Optomechanical coupling in a two-dimensional photonic crystal defect cavity

TL;DR

This paper experimentally investigates optomechanical interactions in a two-dimensional photonic crystal defect cavity, demonstrating strong coupling with vacuum coupling rates exceeding 250 kHz, and identifying both flexural and localized GHz mechanical modes.

Contribution

The study provides the first experimental measurement of optomechanical coupling in a 2D photonic crystal defect cavity with strong coupling rates.

Findings

Observation of flexural and localized GHz mechanical modes

Vacuum optomechanical coupling rate exceeds 250 kHz

Demonstration of strong optomechanical coupling in 2D photonic crystals

Abstract

Periodically structured materials can sustain both optical and mechanical modes.
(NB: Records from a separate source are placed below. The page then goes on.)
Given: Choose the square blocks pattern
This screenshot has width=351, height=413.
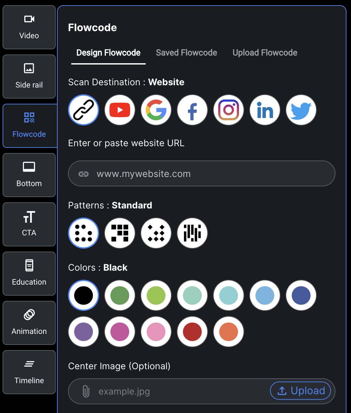Looking at the screenshot, I should tap(120, 233).
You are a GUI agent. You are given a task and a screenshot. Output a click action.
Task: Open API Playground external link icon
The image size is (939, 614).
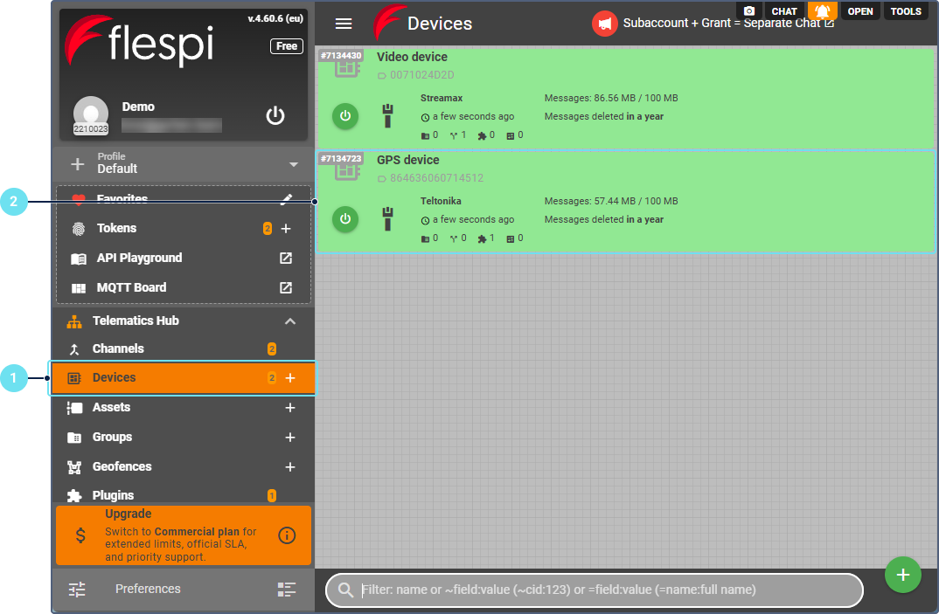[x=286, y=259]
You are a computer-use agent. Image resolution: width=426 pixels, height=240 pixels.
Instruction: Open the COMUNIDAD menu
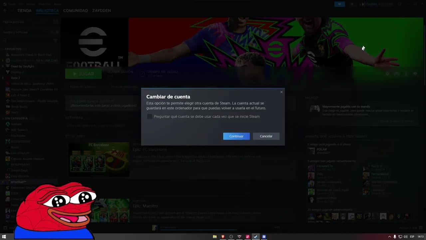coord(76,10)
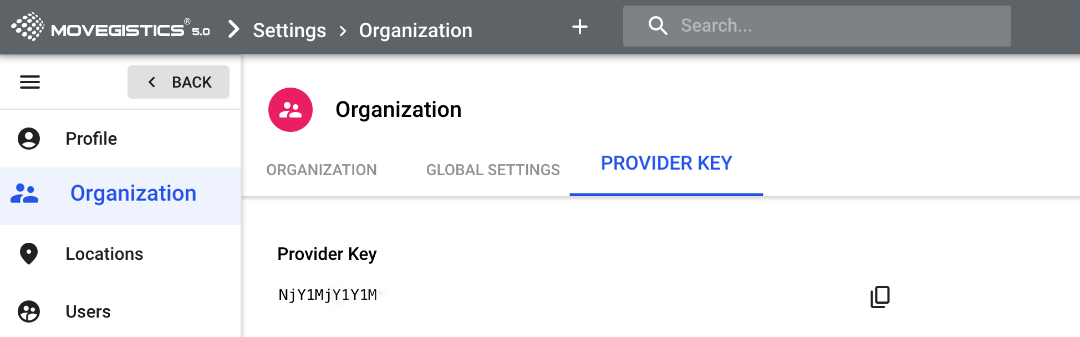Click the Movegistics logo icon

coord(28,27)
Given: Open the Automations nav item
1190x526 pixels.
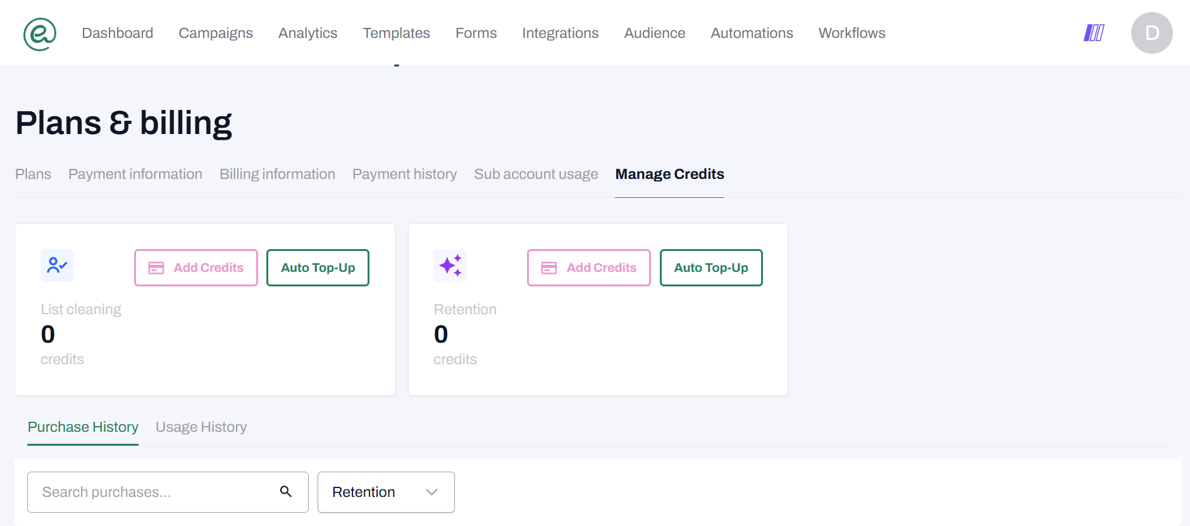Looking at the screenshot, I should (x=752, y=33).
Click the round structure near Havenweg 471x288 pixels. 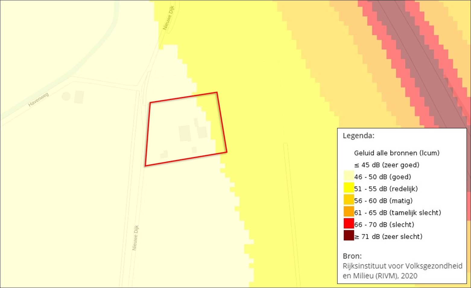click(x=66, y=96)
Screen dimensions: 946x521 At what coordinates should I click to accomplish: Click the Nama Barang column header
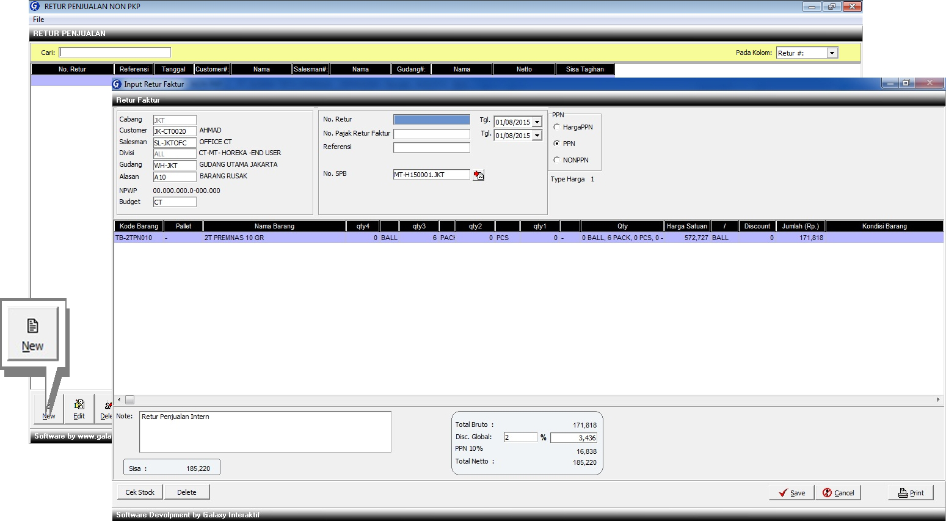click(x=274, y=226)
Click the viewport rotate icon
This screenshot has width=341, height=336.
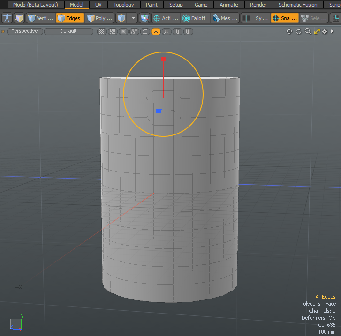point(298,31)
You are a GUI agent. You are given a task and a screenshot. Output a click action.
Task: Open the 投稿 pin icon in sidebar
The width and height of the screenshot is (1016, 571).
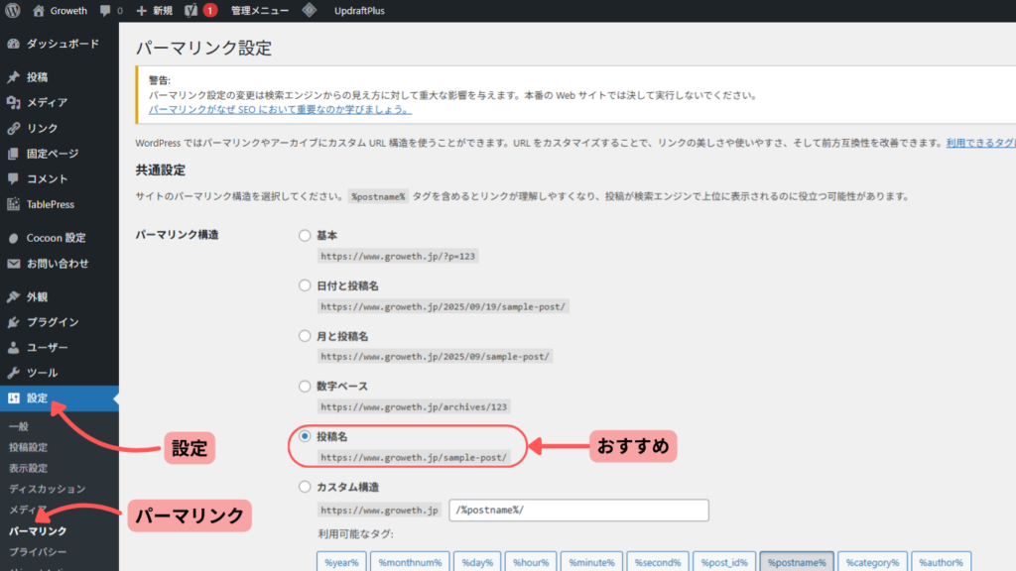pyautogui.click(x=13, y=76)
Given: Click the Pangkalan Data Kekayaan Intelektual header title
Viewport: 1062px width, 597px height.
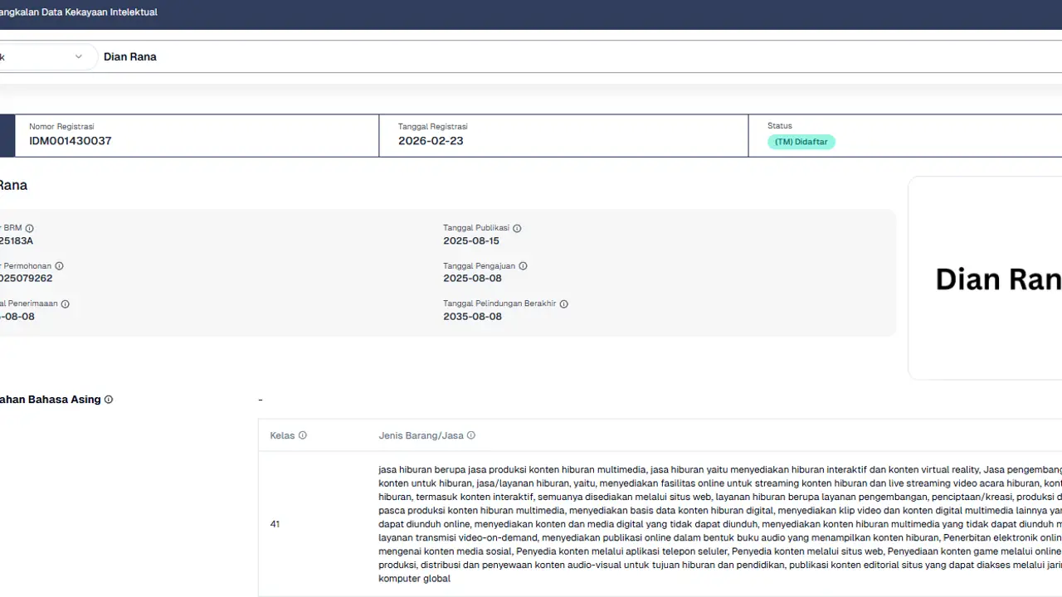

Here we investigate and observe experimentally the optomechanical properties of a conventional two-dimensional suspended photonic crystal defect cavity with a mode volume of $\sim$$3(\lambda/n)^{3}$. Two families of mechanical modes are observed: flexural modes, associated to the motion of the whole suspended membrane, and localized modes with frequencies in the GHz regime corresponding to localized phonons in the optical defect cavity of diffraction-limited size. We demonstrate direct measurements of the optomechanical vacuum coupling rate using a frequency calibration technique. The highest measured values exceed 250 kHz, demonstrating strong coupling of optical and mechanical modes in such structures.